The cohort is divided into mild (green) and severe (purple) disease trajectories. Below the UMAPs, we show the average label values over time in each cluster. The label trajectories highlight lung and skin involvement as key differentiators.
Fig. 5
Fig. 5. Second hierarchy of clusters.
A Mild Disease Subtypes. Patients with milder disease trajectories are further divided into two subtypes. The dark green cluster shows slightly higher probabilities of skin, heart, and GT involvement compared to the pale green cluster. B Severe Disease Subtypes. Patients with severe disease trajectories are subdivided into three subtypes: pale blue, dark blue, and red. The pale blue cluster is marked by severe skin involvement; the dark blue cluster by pronounced heart and lung involvement; and the red cluster by combined skin, GT, lung, and heart involvement.
Fig. 6
Fig. 6. Top eight features ranked by their variation across the five final clusters.

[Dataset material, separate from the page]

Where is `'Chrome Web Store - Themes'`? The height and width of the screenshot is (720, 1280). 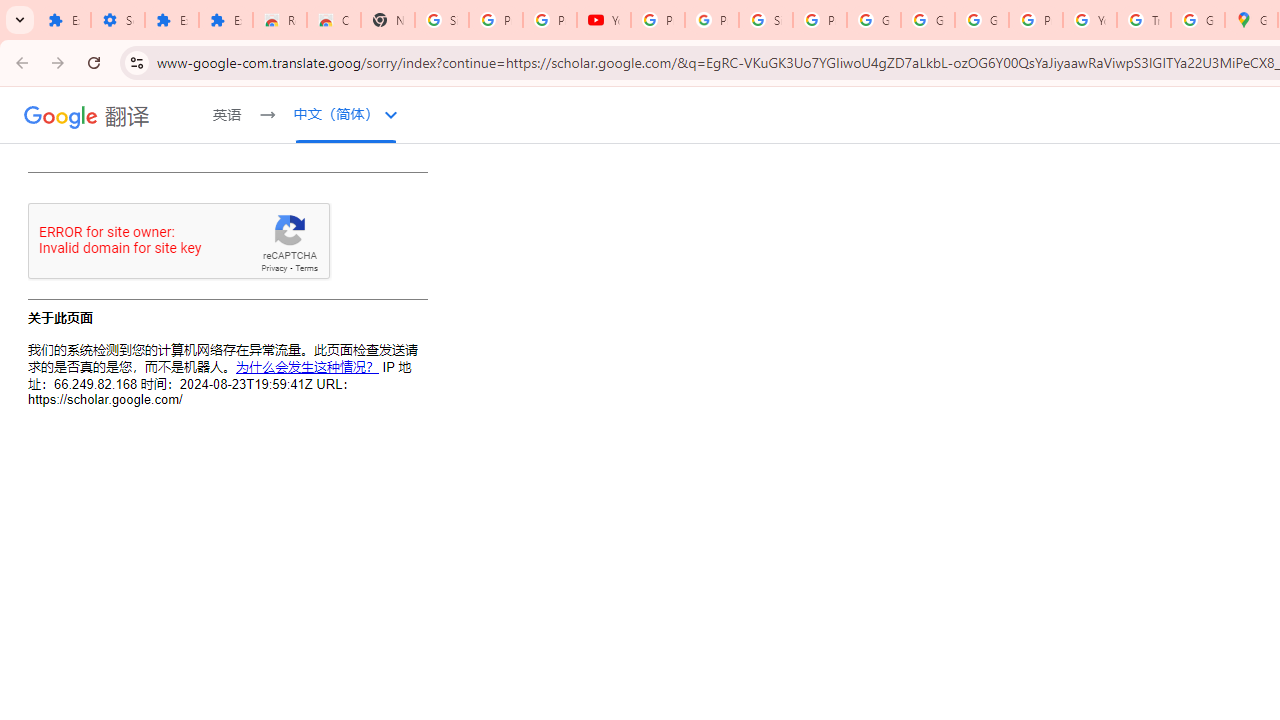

Larger bars indicate greater feature variability, and the error bars show differences across the five cross-validated models. A Standard deviation of continuous and ordinal feature values across clusters. B Standard deviation of empirical class probabilities for binary features across clusters.
Fig. 7
Fig. 7. Clinical decision support system.
A The model predicts future latent trajectories and assigns patients to likely severity subtypes. For an index patient, it visualizes their latent trajectory and predicted disease progression (start at the X). B Similar trajectories to the index patient can be identified using k-nearest neighbors (start at the X). C Medical feature trajectories of the retrieved similar patients can be visualized and compared. D Organ involvement trajectories of these similar patients can also be visualized and compared.